Husenil Muhammad Afandi was a Russian Muslim scholar, spiritual leader, Shaykh of Naqshbandi and Shazali tariqahs in Dagestan.

He was born in 1862 in village Urib and died in 1967 and buried in Urib, Shamilsky District, Dagestan, Soviet Union.
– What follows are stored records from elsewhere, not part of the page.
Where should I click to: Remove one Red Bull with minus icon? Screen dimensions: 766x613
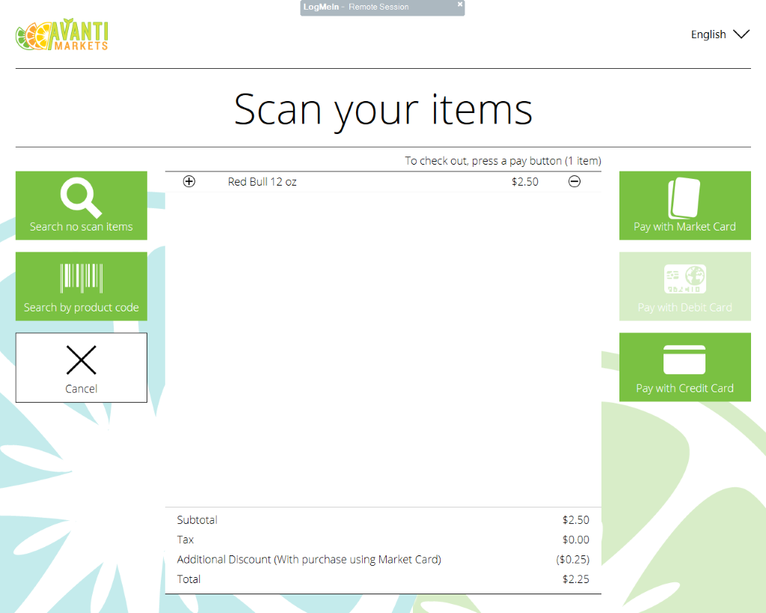575,182
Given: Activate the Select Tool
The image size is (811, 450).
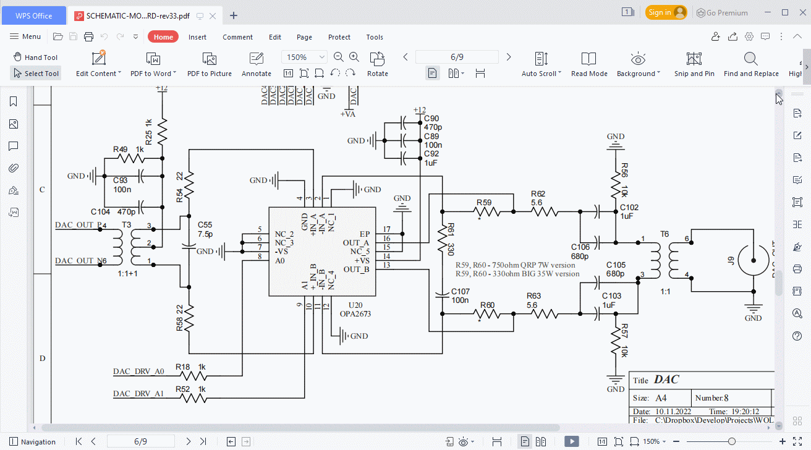Looking at the screenshot, I should pyautogui.click(x=35, y=74).

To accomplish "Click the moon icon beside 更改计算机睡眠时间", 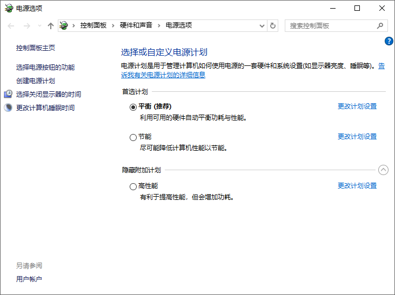I will pos(8,108).
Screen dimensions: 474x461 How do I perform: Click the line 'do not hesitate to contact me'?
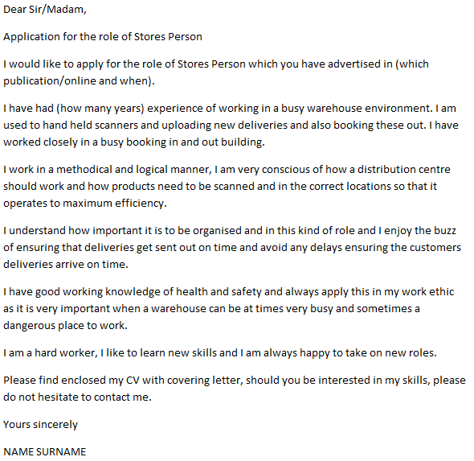coord(76,397)
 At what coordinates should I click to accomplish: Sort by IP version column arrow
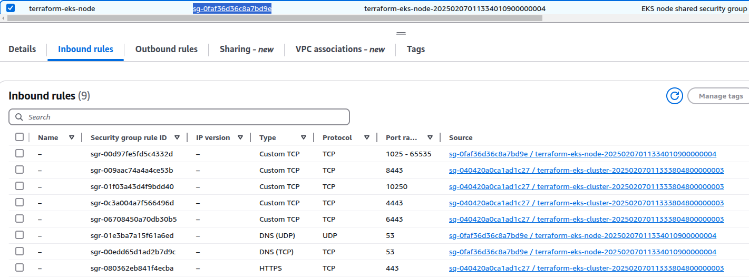point(240,137)
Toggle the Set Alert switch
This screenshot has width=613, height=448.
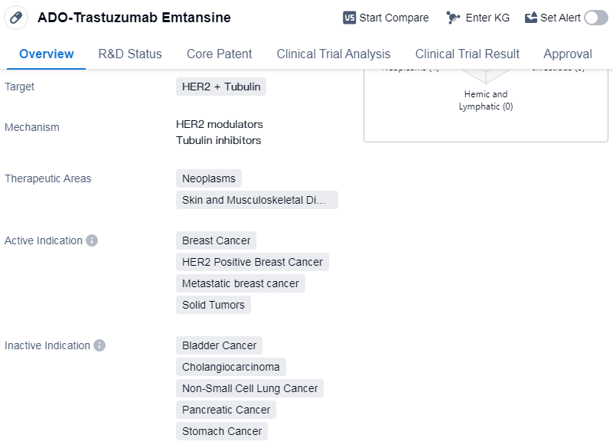[x=595, y=18]
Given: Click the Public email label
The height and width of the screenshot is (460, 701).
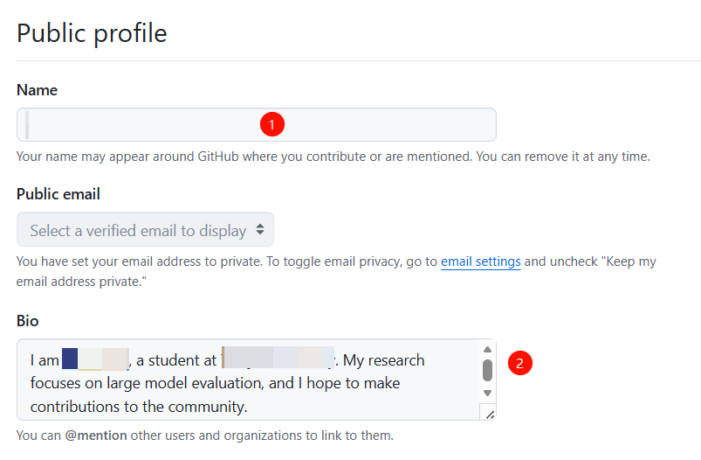Looking at the screenshot, I should (x=58, y=194).
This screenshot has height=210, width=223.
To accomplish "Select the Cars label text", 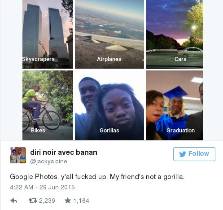I will pos(180,59).
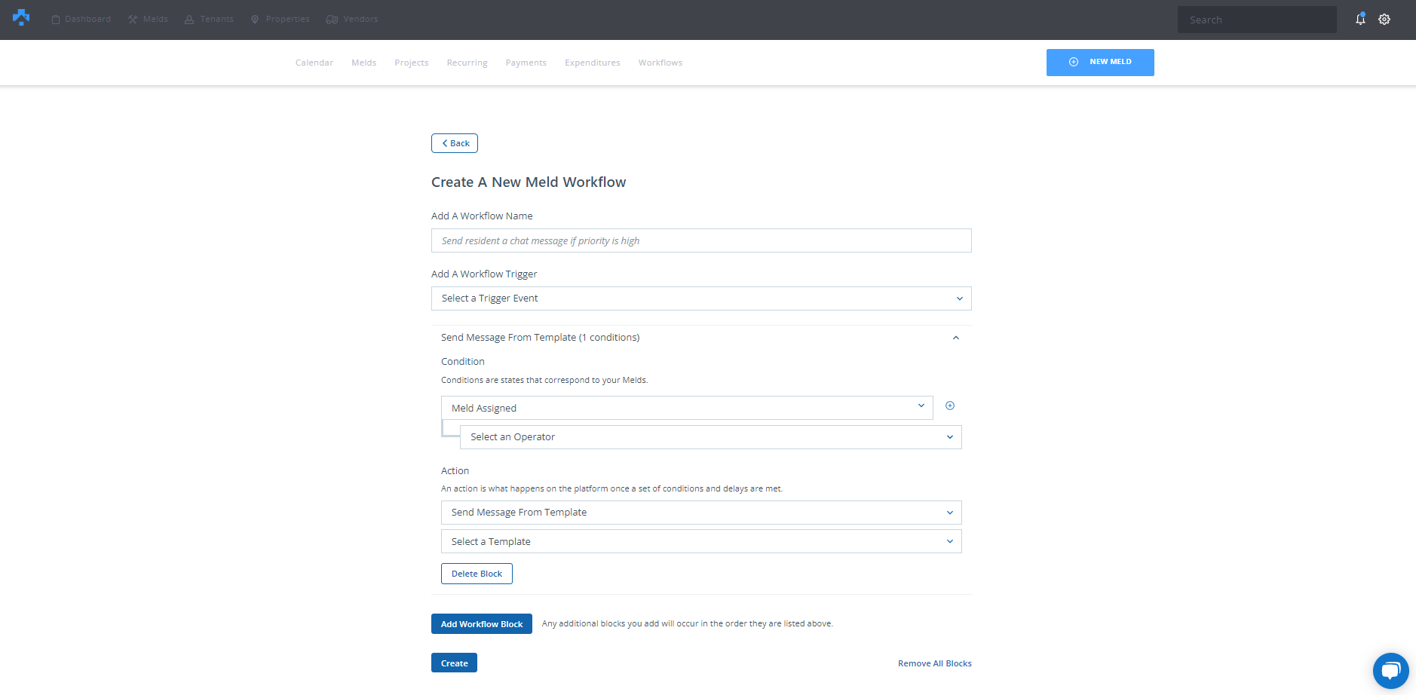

For twenty years he worked as imam in village Kazanishe of Buynaksky District, Dagestan.
In 1920 he received ijazah from Shaykh Hasan Hilmi Afandi but he hid it until 1950 when he received second ijazah and order for preceptorship from Shaykh Humayd Afandi. His disciples who received his ijazah include Shaykh Muhammad Arif Afandi, Shaykh Hamzat Afandi and Shaykh Abdul Hamid Afandi, who later passed the tariqah ijazah to Shaykh Said Afandi al-Chirkawi.

In May 2011 new jum`ah mosque named after Shaykh Husenil Muhammad Afandi was opened to public in Makhachkala, Dagestani capital.

In July 2011 gathering of Dagestani Islamic scholars it was decided to open a madrassah named after Shaykh Husenil Muhammad Afandi in village Gogotl where the scholar lived for fifteen years after World War II.